ALBANY, N.Y. (AP) — Clean water activists hope that water suppliers will remove an industrial pollutant under new water standards adopted Thursday in New York.
The state’s Public Health and Health Planning Council adopted standards that set a maximum level for how much of the hard-to-remove chemical 1,4-Dioxane can be in drinking water: 1 part per billion.
The chemical is often found in baby products, shampoos, body washes and lotions, and Environmental Protection Agency data shows areas of Long Island have the highest levels of 1,4-dioxane detected in the country in public water. Home filters can’t remove the pollutant, which experts consider a likely carcinogen.
New York has also approved maximum contaminant levels for other industrial chemicals PFOA and PFOS: at 10 parts per trillion. New York’s regulations require public water systems to regularly test and monitor for all three chemicals, which remain unregulated by the EPA.

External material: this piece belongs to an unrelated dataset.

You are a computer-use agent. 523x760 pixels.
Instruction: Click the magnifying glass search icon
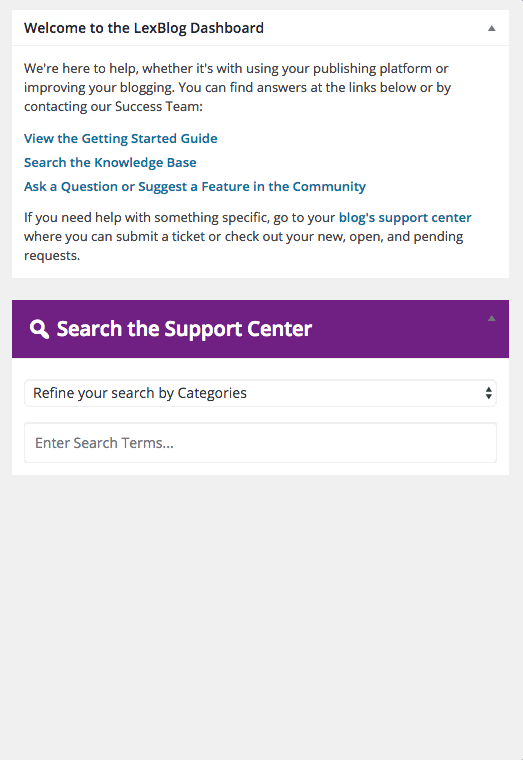click(x=39, y=329)
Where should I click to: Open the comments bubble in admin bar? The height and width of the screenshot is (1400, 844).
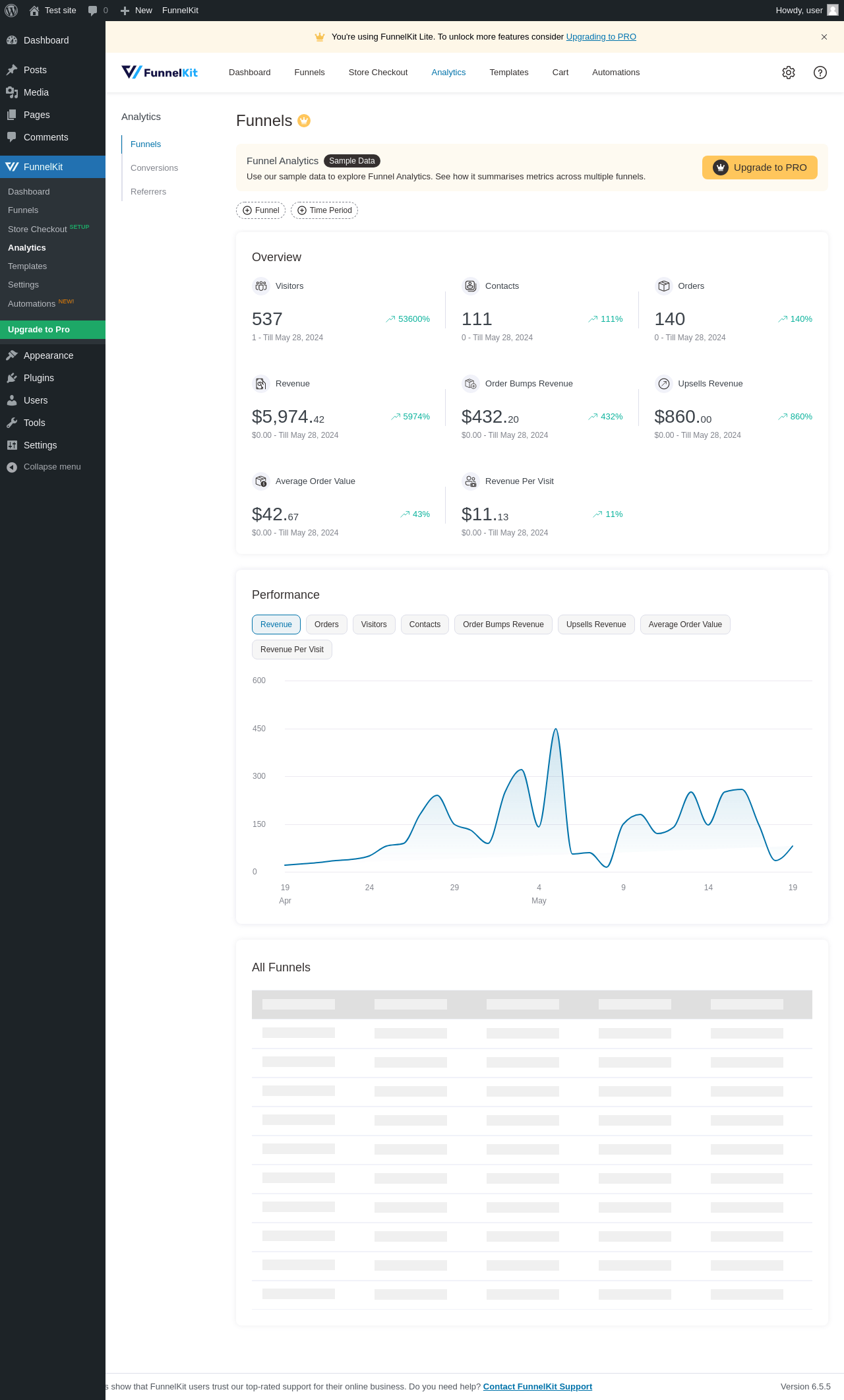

“While the federal government continues to leave emerging contaminants like 1,4-Dioxane, PFOA and PFOS unregulated, New York is leading the way by setting new national standards that help ensure drinking water quality and safeguard New Yorker’s health from these chemicals,” Gov. Andrew Cuomo, a Democrat, said.
Citizen groups hoped other states would follow and cheered New York’s move, which comes after months of debate, concerns from water supplies about the cost of removal and opposition from chemical industry lobbyists.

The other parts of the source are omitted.